The Sanders Beach Area Stormwater Outfall Volume Reduction Project is designed to reduce contaminants in stormwater from reaching the lake.
“The idea is to prevent phosphorous from entering the lake because that’s one of the huge pollutants that people are most concerned about,” said Chris Bosley, city engineer.
About 25 people met near the east entrance to Tubbs Hill for a brief ceremony.
The parking lot will be closed for the duration of the $275,000 project, which is expected to take about a month. It is being funded through a grant from Gov. Brad Little’s “Leading Idaho” initiative.
Stewart Contracting will install an infiltration/filter system that will divert stormwater from the existing outfalls in the combined 76-acre urban drainage area.
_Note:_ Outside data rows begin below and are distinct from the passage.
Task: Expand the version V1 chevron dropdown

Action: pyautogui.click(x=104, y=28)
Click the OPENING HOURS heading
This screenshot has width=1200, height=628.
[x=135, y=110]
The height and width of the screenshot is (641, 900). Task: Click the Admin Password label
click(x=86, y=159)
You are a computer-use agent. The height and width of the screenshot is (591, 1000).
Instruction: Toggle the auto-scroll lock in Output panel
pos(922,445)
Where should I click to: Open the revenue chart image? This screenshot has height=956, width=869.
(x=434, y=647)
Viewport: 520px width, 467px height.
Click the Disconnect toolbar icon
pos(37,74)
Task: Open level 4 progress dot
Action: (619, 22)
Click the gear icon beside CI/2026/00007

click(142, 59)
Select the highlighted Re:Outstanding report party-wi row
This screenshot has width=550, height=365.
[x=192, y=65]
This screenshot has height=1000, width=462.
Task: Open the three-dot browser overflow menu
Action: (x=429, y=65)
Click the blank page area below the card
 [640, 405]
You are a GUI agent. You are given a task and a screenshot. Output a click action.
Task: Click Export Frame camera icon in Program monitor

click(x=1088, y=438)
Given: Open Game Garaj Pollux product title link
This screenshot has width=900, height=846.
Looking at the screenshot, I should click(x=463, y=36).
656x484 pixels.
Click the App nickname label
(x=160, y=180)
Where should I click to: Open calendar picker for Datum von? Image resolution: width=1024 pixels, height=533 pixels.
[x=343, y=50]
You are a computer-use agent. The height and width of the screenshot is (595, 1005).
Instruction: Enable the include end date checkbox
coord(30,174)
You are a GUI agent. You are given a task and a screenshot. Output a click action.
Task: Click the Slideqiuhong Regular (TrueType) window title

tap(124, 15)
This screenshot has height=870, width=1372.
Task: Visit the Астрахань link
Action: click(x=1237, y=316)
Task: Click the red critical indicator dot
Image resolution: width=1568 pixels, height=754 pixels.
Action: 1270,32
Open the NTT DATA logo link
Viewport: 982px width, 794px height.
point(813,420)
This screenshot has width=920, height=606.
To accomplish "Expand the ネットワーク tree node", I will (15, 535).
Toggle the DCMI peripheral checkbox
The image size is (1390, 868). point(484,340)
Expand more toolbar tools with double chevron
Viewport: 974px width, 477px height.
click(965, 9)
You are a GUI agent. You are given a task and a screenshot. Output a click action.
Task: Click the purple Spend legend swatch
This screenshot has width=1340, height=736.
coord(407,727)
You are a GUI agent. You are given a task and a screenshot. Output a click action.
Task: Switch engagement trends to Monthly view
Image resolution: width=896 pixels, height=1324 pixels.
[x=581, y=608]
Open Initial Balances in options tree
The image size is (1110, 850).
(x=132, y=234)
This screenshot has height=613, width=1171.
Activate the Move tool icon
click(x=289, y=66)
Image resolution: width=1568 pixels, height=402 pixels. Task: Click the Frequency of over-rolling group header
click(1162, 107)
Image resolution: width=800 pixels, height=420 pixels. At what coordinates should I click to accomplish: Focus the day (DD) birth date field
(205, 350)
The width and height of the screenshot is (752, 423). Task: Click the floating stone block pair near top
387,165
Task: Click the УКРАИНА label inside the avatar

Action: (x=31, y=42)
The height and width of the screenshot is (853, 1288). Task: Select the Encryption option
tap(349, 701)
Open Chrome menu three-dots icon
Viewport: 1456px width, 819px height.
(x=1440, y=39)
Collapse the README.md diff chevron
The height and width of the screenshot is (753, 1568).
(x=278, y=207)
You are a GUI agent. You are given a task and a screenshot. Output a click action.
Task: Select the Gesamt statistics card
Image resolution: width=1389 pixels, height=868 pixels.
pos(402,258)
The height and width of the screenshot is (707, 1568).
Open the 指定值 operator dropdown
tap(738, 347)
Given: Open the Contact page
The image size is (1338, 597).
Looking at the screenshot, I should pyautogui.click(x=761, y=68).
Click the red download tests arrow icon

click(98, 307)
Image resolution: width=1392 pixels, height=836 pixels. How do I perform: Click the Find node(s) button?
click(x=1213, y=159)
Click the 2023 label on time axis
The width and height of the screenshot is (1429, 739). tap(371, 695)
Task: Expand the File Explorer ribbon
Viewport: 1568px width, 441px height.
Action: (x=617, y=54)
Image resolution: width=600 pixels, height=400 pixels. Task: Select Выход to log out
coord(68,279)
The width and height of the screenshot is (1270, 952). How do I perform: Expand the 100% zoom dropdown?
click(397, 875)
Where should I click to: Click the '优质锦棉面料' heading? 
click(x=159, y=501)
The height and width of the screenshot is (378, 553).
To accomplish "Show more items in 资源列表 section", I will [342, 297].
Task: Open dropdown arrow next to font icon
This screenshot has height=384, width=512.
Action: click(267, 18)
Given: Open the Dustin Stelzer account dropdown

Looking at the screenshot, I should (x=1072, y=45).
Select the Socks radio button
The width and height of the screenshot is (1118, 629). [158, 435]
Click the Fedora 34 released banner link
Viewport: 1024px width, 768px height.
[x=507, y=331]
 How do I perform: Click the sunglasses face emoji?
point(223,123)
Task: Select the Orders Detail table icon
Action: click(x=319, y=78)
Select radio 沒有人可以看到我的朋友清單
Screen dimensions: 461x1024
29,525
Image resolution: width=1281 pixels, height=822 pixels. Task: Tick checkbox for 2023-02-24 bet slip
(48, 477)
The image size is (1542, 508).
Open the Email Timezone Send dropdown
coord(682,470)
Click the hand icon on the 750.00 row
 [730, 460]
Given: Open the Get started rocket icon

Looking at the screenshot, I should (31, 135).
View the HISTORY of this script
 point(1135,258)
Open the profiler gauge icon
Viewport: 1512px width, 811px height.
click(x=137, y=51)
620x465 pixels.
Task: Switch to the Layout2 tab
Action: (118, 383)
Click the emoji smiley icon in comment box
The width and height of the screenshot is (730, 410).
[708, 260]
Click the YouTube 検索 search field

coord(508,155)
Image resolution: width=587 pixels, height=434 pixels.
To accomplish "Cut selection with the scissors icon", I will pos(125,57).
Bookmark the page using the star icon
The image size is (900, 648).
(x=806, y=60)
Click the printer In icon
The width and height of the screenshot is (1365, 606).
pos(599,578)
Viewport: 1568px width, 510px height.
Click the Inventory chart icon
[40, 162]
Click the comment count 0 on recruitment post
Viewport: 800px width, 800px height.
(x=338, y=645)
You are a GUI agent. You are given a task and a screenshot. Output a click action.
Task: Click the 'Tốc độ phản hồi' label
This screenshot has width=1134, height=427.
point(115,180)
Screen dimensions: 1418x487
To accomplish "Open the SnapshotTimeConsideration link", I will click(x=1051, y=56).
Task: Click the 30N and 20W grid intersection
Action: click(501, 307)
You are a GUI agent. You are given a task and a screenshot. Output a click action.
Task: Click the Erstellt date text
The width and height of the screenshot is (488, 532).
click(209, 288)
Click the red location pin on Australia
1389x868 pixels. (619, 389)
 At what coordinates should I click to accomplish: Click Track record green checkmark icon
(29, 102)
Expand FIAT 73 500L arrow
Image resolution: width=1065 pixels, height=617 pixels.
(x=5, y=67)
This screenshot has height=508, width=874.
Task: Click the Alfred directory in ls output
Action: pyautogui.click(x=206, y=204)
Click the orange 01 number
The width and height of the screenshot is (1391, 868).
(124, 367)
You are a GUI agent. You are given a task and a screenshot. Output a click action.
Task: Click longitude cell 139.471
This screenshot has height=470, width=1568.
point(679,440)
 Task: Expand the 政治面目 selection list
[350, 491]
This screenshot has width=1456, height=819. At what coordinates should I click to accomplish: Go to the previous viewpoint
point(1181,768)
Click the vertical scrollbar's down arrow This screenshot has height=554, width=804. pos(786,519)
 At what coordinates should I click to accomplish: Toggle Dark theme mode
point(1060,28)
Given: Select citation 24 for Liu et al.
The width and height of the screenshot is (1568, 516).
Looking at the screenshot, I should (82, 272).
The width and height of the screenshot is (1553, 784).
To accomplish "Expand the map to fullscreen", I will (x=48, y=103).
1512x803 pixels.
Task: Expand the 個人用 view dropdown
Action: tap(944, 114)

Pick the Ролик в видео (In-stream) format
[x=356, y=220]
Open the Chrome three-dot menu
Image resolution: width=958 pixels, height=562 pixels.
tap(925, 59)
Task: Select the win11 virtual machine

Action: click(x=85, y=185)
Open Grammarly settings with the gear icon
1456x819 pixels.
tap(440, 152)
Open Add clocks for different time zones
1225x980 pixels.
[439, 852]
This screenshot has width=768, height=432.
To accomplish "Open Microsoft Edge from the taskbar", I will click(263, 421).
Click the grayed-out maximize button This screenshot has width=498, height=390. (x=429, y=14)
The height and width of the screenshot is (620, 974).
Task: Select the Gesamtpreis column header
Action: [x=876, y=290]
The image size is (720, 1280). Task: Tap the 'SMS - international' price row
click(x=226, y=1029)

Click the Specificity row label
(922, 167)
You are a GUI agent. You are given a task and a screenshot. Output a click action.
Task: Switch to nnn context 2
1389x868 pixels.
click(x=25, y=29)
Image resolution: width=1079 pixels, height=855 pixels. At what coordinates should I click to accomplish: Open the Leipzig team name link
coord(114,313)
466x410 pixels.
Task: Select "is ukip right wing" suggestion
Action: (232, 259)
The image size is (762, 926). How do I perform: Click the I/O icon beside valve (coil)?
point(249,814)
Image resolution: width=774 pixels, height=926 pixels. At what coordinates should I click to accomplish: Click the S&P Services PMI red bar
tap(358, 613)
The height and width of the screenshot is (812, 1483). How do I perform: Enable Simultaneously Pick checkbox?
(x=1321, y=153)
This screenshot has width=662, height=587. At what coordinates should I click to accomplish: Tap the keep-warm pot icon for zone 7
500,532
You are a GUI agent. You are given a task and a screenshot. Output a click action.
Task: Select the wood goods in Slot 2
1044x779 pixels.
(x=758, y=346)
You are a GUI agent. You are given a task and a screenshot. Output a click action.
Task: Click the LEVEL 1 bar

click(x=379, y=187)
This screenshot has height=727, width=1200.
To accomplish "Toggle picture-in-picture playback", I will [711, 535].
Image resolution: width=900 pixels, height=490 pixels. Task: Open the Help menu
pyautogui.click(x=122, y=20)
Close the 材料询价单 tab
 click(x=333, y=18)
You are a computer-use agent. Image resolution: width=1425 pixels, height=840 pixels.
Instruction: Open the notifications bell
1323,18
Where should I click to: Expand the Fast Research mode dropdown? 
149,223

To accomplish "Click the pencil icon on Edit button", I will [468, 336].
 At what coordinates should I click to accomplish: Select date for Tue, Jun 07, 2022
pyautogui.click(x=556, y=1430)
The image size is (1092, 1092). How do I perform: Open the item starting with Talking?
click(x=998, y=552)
Bosley said there are 21 of the filtration units being installed, which are modified dry wells using a sand/compost filter medium, and five sediment and oil traps that will pretreat the stormwater to reduce maintenance.
They are mostly located on 11th, 12th, Lakeshore Drive, and Mullan Avenue and will reduce contaminants like lead, petroleum products from cars, E. coli from dog waste and phosphorus from entering Lake Coeur d’Alene.
“We’re using the natural environment, the sand, the gravel and the vegetation,” said Justin Shaw, project engineer with HMH Engineering. “We’re basically using the environment as best we can to reduce the nutrients from reaching the lake.”
The city has stormwater outfalls at the 11th Street marina and at Sanders Beach that flow unfiltered into the lake. They will remain in place in case of a major storm event.
The city is planning similar projects at Independence Point and East Sherman Avenue.
Little’s “Leading Idaho” plan included $80 million to improve water quality throughout the state, including Lake Coeur d’Alene.
The Idaho Department of Environmental Quality prioritized nutrient reduction projects identified by the Coeur d’Alene Lake Advisory Committee in overseeing the funds.
The project is a partnership between the city, Idaho DEQ and the state of Idaho of Coeur d’Alene Basin Phosphorous Reduction Grant.